Eventually, A and E met up with me, and E at least needed me to help her find the restrooms before we headed home. On the way, we had to pass through the “older woman” section of the department store. E joked with me that pretty soon I’d be ready to wear the appliquéd sweatshirts that had been favorites of my grandmother, her GG. She must have sensed that she’s struck a nerve, because she backtracked quickly and said, “no, you would never wear that, you’re much too stylish.”

My fashion sense is debatable, and that wasn’t the nerve that she’d hit. It’s been 11 years since we lost my Gram, who at 89, passed away peacefully after a full life, that included being married to my grandfather for more than 60 years. While I appreciate what they had, I find myself jealous that I won’t have that, and that Steve was robbed of those years. Of course, that wasn’t a conversation I wanted to get into with E right in the middle of the department store, especially not after I’d spent an hour sitting on a bench feeling sorry for myself that the kids had abandoned me. Suffice it to say that would have made our trip memorable for all the wrong reasons, so I just grabbed the gaudiest one and told her to remember it when Christmas rolls around.

As with everything these days, ever pro is a con in its own way. I should be happy that the kids are well-provided for, confident enough to make their way through the mall on their own, independent enough to make their own purchases, resourceful enough to have spent the summer earning their own money to put toward the things they want, and all of that. They are becoming exactly the people that we’d hoped that they’d become. On the other hand, Steve isn’t here to see it, and enjoy it, and without him, it’s hard for me to enjoy any of it.
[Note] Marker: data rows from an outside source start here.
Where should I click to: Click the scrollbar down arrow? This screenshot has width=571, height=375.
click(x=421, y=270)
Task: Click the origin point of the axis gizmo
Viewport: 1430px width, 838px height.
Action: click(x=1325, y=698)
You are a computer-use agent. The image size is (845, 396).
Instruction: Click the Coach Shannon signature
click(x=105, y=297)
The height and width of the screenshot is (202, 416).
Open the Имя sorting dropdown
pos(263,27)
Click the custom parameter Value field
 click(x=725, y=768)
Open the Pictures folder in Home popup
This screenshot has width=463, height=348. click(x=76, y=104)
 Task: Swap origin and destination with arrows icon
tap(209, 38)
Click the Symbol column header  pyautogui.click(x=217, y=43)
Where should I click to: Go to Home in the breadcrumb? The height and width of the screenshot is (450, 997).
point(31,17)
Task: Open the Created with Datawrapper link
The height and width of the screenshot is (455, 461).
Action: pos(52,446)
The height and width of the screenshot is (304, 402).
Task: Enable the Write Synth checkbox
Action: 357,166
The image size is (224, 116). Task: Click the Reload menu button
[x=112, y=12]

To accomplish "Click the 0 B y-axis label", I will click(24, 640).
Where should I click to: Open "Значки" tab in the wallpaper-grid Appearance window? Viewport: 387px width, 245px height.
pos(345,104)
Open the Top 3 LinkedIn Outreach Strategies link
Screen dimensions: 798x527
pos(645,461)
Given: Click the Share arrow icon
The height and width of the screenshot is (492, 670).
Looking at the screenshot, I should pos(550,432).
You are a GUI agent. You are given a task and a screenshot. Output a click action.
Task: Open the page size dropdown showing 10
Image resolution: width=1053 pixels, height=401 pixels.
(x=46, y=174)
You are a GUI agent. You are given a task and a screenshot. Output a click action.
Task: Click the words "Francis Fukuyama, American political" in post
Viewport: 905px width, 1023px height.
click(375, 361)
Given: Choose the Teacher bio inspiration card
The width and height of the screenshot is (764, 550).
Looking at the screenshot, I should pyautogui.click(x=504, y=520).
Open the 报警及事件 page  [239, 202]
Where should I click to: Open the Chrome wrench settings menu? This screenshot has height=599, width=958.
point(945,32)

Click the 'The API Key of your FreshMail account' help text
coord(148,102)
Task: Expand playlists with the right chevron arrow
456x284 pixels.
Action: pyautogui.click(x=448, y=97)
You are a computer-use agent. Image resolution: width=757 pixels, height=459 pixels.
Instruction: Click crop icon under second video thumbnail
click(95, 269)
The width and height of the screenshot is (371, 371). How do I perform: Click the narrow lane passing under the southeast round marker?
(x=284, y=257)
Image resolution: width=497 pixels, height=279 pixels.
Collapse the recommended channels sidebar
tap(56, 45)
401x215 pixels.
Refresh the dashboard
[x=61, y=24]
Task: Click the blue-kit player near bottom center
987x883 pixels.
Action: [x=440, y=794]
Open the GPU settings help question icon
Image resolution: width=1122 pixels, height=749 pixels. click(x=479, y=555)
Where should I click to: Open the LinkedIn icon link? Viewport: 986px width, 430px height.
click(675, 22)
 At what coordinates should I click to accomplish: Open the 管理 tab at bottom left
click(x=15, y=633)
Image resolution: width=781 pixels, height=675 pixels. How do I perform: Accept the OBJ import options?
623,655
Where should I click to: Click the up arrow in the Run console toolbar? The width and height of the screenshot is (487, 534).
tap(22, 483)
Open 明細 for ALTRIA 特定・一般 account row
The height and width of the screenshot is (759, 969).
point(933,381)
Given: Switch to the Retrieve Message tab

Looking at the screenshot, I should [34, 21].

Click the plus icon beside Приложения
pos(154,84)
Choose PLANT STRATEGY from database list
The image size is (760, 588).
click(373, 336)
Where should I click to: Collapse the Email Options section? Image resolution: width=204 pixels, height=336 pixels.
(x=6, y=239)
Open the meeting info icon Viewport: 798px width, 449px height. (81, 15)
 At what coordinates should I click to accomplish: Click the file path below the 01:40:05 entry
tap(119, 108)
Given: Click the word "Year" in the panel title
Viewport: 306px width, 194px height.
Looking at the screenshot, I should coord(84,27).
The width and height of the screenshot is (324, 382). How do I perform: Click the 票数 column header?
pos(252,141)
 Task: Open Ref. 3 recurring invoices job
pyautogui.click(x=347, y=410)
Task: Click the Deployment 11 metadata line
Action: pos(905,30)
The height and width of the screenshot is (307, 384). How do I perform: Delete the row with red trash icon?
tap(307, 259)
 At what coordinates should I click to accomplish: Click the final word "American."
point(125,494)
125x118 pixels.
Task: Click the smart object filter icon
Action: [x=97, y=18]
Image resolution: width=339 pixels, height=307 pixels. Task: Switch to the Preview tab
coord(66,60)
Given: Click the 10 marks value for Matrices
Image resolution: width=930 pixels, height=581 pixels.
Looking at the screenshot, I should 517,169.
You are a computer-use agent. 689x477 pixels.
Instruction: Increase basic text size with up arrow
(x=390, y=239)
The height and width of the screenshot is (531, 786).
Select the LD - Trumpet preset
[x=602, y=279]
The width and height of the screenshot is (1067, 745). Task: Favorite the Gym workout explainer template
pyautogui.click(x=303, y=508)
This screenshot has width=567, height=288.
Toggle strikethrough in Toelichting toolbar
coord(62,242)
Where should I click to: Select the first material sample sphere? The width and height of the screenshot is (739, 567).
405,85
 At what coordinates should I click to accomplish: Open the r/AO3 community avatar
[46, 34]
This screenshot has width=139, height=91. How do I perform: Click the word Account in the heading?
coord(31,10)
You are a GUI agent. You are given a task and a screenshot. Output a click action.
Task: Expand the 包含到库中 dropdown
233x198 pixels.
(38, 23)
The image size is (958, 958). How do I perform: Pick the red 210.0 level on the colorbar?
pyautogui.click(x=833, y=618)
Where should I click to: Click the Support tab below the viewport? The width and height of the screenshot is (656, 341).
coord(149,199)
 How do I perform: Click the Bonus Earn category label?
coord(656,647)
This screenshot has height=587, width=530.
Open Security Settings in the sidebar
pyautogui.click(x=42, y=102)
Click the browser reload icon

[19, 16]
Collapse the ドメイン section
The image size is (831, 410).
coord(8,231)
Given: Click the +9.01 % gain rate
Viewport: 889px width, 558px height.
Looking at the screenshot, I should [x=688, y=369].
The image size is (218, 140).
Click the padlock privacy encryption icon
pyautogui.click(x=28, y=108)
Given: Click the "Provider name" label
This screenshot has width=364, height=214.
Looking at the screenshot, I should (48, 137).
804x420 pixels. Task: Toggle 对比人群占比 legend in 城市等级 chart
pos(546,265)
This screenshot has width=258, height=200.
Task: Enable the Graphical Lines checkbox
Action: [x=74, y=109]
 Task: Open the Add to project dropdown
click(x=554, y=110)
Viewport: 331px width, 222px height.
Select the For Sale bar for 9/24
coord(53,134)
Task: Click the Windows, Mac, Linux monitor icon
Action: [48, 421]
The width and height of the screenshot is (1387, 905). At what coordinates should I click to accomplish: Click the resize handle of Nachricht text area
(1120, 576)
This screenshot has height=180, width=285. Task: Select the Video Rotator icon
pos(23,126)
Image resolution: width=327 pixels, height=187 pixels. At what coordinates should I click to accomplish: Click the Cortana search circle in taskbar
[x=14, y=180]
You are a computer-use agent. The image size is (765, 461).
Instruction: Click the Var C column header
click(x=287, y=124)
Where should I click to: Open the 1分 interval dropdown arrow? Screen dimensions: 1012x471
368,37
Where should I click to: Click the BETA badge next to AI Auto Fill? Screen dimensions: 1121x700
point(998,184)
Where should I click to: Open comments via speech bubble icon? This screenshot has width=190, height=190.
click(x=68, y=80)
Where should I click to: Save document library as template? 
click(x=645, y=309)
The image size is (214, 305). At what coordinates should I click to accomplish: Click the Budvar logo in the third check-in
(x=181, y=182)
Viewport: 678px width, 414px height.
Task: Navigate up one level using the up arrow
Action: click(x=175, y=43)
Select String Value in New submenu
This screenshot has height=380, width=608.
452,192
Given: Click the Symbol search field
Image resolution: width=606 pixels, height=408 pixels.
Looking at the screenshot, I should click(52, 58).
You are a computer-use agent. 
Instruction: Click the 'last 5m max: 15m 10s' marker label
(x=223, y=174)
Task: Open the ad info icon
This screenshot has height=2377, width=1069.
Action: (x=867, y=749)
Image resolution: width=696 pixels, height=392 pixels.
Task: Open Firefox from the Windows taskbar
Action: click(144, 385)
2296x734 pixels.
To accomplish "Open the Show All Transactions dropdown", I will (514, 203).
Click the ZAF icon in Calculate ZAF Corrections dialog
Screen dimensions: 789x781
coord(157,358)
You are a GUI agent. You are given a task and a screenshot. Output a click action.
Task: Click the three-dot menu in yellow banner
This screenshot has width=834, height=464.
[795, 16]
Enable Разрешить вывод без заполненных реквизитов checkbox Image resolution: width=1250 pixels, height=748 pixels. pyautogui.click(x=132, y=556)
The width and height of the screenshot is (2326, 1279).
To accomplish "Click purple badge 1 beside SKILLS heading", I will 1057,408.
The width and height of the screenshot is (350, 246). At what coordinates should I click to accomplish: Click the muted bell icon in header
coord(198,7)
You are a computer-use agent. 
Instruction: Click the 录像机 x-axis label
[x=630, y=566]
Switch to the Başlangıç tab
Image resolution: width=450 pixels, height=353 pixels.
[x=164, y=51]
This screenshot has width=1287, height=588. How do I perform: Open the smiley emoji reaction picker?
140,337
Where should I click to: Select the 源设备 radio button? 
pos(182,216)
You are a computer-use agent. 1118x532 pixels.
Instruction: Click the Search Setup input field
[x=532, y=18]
On the way home, we decided to stop for ice cream, only to discover that the ice cream shop had closed early. This felt pretty typical of the way the day had gone for me. I decided to stop at the grocery store, and instead of making the kids pick just one flavor, I got us each a half gallon of our favorite flavors. I have to say, the kids’ faces lit up when I got in the car with two bags, instead of only one. Once we got home, we all ended up around the kitchen island diving into our dishes, laughing about a pair of rhinestone loafers that A had found that were outrageous, but also would have met stringent dress code restrictions, and the fact that we’d all know G’s underwear were just as festive as the rest of his outfit. G said, “I’m glad they were closed. This is better anyway.” I had to agree.

Liz Pinkey is a contributing columnist who appears weekly in the Times News.